━━━━━ Passage provided

Production Readiness: The FastAPI backend exposes async endpoints with streaming responses so the user sees tokens as they are generated. I containerised the stack with Docker Compose, added structured logging and health-check endpoints, and set up basic CloudWatch metrics for latency, error rate, and token usage. For scale I would swap the local vector store for a managed service and add an async task queue for ingestion.
System Design Scenario
Your company wants to build an internal knowledge base that indexes 50,000 policy documents and serves 500 concurrent users. Describe the end-to-end architecture. Consider how you would handle document versioning, access control per department, near-real-time ingestion of new documents, and how you would monitor retrieval quality over time. Sketch the key components: an ingestion worker, a vector database with namespace isolation, a retrieval API with caching, an LLM gateway with rate limiting, and a feedback loop that captures user thumbs-up/down to continuously improve chunk quality.
Common Mistakes
- Ignoring chunk overlap: Using non-overlapping chunks causes answers to miss information that spans chunk boundaries, leading to incomplete or incorrect responses.
- Skipping evaluation: Deploying a RAG system without measuring faithfulness and relevance means you cannot tell whether the system is hallucinating or returning stale information.
- Treating the vector store as a black box: Not inspecting retrieved chunks during debugging makes it nearly impossible to diagnose whether poor answers stem from bad retrieval, bad prompting, or bad source data.

━━━━━━━━━━

* [Work request 1]
According to the passage, which basic CloudWatch metrics were set up?
* [Work request 2]
Please reproduce the part of the passage starting with "Common Mistakes" and going on through "returning stale information.".
The entries have no role in this exercise.

━━━━━ Data to examine

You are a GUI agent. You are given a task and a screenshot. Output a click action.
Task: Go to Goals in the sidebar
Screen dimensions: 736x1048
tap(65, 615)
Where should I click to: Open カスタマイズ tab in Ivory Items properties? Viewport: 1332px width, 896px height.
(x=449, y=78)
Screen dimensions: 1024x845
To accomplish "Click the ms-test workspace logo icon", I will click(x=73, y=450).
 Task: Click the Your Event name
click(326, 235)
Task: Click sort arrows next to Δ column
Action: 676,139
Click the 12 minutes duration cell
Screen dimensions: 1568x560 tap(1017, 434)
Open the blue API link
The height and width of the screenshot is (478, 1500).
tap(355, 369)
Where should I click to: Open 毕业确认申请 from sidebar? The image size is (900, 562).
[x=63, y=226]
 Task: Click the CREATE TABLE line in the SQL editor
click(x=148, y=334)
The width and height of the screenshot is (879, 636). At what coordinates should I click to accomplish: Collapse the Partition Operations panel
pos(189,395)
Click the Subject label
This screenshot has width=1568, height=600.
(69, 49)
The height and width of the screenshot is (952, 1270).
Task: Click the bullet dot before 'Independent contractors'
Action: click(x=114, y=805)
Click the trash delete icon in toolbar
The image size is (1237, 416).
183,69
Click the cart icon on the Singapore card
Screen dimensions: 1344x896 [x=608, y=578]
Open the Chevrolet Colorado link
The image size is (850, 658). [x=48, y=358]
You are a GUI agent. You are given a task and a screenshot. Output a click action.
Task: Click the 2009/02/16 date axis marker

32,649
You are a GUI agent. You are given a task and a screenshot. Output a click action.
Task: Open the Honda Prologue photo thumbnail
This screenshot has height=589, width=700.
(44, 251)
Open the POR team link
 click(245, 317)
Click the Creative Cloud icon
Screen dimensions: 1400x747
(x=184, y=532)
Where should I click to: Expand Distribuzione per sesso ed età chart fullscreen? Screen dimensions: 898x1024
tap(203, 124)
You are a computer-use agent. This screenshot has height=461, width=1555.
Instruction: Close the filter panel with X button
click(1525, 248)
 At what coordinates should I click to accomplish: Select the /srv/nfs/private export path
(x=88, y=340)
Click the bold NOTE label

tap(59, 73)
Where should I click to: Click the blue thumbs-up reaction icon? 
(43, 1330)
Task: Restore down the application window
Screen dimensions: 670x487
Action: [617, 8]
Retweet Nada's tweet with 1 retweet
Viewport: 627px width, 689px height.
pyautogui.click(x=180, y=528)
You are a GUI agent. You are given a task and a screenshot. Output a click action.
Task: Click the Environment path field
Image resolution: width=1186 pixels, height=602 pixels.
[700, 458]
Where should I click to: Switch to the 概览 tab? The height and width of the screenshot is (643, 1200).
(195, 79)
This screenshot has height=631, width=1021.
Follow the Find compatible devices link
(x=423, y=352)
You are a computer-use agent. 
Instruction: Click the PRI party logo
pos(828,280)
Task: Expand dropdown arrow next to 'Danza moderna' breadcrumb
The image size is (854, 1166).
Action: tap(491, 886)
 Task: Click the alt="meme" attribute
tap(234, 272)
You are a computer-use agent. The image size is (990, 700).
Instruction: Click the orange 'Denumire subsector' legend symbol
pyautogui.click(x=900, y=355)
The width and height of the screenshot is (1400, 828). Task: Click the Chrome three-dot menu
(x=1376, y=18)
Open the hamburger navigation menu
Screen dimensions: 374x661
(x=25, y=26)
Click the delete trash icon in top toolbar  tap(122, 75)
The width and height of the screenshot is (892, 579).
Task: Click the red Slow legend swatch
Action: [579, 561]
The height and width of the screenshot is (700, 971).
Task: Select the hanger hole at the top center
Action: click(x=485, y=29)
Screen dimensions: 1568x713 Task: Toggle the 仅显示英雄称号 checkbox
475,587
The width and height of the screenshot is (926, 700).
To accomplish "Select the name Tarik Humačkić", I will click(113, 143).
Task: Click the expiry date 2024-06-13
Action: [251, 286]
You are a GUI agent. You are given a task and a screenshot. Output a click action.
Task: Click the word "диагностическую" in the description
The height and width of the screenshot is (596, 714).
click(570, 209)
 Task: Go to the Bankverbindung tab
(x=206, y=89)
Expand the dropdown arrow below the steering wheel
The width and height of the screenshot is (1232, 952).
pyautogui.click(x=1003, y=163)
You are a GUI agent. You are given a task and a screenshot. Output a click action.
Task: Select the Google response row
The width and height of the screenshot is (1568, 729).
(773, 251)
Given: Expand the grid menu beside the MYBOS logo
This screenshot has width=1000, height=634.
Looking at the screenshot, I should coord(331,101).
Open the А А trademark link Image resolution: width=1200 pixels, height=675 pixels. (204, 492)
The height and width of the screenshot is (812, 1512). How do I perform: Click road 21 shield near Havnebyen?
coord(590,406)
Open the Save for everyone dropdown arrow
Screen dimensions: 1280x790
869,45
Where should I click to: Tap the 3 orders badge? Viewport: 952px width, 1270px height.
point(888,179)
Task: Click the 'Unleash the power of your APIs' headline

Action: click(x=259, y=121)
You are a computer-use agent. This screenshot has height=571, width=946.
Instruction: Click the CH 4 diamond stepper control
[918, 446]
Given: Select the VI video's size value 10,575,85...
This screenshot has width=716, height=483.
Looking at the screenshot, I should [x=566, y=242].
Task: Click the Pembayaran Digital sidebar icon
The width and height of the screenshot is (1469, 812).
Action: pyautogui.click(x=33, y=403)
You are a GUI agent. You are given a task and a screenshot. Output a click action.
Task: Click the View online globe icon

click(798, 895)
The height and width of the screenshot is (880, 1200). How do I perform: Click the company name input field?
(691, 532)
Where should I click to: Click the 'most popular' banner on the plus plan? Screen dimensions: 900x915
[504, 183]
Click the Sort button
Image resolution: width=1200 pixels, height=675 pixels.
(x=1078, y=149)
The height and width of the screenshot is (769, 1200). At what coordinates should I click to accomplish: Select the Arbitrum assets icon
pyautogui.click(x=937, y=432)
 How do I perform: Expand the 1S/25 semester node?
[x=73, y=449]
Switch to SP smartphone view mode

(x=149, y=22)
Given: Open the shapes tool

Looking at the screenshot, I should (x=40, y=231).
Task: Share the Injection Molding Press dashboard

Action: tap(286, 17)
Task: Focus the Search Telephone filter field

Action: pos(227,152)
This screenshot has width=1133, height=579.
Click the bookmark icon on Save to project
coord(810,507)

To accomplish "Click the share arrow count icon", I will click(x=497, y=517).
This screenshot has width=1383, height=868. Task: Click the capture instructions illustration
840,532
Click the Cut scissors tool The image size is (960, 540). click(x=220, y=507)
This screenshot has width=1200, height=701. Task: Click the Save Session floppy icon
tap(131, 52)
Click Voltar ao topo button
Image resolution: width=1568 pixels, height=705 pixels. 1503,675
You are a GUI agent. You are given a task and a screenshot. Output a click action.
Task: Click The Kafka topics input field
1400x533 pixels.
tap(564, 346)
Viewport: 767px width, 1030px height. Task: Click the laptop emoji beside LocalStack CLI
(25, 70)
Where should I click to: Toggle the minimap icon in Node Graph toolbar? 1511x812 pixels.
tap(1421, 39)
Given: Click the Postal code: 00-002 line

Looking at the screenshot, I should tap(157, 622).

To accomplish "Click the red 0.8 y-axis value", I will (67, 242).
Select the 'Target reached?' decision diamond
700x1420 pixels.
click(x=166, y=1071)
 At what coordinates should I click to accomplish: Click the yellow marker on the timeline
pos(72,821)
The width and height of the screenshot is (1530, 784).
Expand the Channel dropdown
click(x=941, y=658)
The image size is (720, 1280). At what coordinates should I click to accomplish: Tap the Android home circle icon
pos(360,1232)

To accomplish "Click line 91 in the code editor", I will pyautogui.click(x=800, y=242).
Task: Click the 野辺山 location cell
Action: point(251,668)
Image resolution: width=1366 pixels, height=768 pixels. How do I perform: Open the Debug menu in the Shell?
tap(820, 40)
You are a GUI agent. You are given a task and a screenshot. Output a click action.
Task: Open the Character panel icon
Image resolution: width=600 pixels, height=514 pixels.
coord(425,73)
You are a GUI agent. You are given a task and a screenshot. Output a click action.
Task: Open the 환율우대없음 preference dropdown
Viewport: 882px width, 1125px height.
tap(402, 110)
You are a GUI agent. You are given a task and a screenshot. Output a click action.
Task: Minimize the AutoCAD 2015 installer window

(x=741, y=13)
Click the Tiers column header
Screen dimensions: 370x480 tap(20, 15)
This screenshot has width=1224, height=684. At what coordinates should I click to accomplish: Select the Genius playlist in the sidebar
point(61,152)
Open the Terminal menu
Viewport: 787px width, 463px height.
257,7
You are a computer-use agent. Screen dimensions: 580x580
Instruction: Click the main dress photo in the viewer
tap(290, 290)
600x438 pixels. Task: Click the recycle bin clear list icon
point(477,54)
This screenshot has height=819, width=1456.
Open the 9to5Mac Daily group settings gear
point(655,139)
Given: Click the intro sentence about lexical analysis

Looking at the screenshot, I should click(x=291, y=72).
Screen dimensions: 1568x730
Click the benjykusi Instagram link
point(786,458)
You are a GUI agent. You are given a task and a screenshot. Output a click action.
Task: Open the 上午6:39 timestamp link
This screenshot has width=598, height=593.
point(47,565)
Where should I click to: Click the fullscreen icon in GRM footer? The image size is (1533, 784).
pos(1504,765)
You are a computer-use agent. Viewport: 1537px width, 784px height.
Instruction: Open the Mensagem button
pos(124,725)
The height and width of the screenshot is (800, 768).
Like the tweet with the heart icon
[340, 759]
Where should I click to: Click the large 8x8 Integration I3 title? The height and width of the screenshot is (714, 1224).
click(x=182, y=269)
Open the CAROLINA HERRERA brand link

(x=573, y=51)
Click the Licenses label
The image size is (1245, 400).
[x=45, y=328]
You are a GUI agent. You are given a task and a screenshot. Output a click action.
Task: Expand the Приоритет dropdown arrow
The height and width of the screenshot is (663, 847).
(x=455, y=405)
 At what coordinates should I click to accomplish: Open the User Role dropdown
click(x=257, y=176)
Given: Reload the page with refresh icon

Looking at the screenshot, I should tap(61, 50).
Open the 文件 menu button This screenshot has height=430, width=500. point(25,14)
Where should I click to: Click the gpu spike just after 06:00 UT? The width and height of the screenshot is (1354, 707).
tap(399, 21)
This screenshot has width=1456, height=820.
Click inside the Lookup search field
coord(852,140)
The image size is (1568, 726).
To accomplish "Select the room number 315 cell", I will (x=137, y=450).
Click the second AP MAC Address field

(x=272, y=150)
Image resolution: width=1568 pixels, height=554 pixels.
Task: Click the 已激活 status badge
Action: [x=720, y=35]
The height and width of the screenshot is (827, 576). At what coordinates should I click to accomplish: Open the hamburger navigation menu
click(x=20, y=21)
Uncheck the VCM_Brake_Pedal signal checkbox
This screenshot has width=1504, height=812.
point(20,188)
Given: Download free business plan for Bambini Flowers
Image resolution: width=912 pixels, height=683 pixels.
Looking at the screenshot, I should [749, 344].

━━━━━━━━━━

* [Written solution 1]
Latency, error rate, and token usage.

* [Written solution 2]
Common Mistakes
- Ignoring chunk overlap: Using non-overlapping chunks causes answers to miss information that spans chunk boundaries, leading to incomplete or incorrect responses.
- Skipping evaluation: Deploying a RAG system without measuring faithfulness and relevance means you cannot tell whether the system is hallucinating or returning stale information.